See the US DOJ/Oregon Performance Plan here: http://www.oregon.gov/oha/bhp/Pages/Oregon-Performance-Plan.aspx
Comprehensive Primary Care Plus Initiative
CPC + is a five-year model beginning in 2017 that is the largest primary care model implementation in US history. It involves 14 states and regions, up to 5,000 practices, 20,000 physicians and up to 25 million patients. In Oregon, 13 or the 16 CCOs are participating. This federal program will advance care delivery and payment to achieve delivery system reform and allow primary care practices to provide more comprehensive, team-based care for patients, particularly those with complex needs. Practices use these care coordination payments to hire nurses, mental health professionals, diabetes educators and other team members to improve care for their patients. Legislators expressed concern that some practices, such as pediatrics, were excluded from this innovative Medicare program.

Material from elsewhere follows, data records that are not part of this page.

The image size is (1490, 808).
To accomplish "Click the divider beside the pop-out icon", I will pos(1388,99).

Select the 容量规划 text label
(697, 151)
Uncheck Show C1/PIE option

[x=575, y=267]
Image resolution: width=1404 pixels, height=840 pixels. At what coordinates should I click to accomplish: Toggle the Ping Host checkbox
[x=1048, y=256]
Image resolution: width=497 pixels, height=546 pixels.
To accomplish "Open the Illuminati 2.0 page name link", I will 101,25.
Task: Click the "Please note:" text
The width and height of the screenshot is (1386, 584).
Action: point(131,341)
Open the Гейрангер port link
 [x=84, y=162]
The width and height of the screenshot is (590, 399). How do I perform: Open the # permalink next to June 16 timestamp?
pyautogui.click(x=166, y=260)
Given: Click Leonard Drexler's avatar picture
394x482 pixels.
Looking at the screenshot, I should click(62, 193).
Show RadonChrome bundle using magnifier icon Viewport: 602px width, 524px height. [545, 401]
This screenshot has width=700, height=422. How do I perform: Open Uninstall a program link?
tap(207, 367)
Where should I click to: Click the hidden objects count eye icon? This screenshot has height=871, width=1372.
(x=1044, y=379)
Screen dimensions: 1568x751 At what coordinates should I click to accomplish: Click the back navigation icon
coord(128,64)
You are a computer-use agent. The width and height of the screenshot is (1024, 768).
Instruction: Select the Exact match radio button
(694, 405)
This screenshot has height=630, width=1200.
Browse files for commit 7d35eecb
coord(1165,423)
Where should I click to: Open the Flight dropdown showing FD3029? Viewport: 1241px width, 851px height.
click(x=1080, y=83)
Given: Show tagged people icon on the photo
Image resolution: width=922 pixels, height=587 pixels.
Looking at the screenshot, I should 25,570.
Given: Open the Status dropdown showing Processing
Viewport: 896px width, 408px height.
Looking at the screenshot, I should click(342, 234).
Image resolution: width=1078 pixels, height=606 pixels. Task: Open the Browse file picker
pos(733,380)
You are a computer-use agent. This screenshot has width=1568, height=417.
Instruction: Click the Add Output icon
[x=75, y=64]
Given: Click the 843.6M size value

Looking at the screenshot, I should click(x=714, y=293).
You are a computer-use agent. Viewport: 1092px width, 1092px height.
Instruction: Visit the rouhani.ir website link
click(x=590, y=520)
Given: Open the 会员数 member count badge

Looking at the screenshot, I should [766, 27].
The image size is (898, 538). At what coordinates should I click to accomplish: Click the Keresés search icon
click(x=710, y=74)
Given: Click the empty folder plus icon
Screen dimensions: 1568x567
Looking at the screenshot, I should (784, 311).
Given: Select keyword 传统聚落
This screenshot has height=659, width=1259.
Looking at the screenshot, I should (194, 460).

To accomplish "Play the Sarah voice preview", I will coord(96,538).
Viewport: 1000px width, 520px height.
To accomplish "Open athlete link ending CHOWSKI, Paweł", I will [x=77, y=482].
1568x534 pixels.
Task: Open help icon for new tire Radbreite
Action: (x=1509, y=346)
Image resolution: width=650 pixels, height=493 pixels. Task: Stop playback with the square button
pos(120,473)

Coordinated Care Organizations
OHA Health System Transformation Quarterly Report
OHA provided the first Oregon Health System Transformation Quarterly Legislative Report. The model is to move as many people as possible from Fee-For-Service (FFS) model to a CCO. Over 400,000 new patients have been enrolled in Medicaid statewide, and approximately 95 percent of Oregonians have health insurance. The costs have been kept within a 3.4 percent average growth rate. Health System Transformation 2.0 (HST 2.0) will include:
- Focusing on accelerating quality and integration for our behavioral health system;
- Integrating population health through public health modernization;
- Continuing to move to value-based payments for incentivizing health outcomes;
- Maintaining a financially sustainable model
CCO Oregon Update
CCO Oregon, a non-profit member association for Coordinated Care organizations presented on their activities. One area of focus was the The CCO Oregon behavioral health workgroup, IBHAO, was formed in June 2014 by Primary Care Behavioral Health Integration experts from around the state. Their focus is promote the practice of primary care behavioral health and to integrate many of the recommendations into their primary care practices, standardizing workflows, and creating best practices that can be replicated across the state. Legislators zeroed in on barriers to integration of behavioral health into primary care. Those include: financing, access, workforce.
The Women’s Foundation of Oregon presented its first report on women’s health since 1990. The report noted eight issues that can’t wait, including systemic racism regarding women and girls of color in Oregon, mental health challenges including the highest incidence of depression in the country and higher rates of childhood trauma than the national average. The report noted that nearly half of Oregon’s women and girls have experienced a childhood traumatic event, such as abuse or neglect.
The report stated that the U.S. has among the highest infant mortality and low birth weight outcomes in the industrialized world. Oregon’s rates are higher than many states but women and babies of color in Oregon experience extreme disparities in birth outcomes, especially for African American and Native American infants.
Public health officials from the University of Ilinois and Oregon State University reported on the rising childhood obesity problem. Nationally, the prevalence of obesity ages 6-11 is 17.5 percent rising to over 20 percent for adolescents ages 12-19. They reviewed possible policy interventions including sugar-sweetened beverage taxes, changes to the Supplemental Nutrition Assistance Program and weighed the policy implications. Overall, they recommended increased changes to children’s diet and increased physical activity as key components to address rising childhood obesity rates.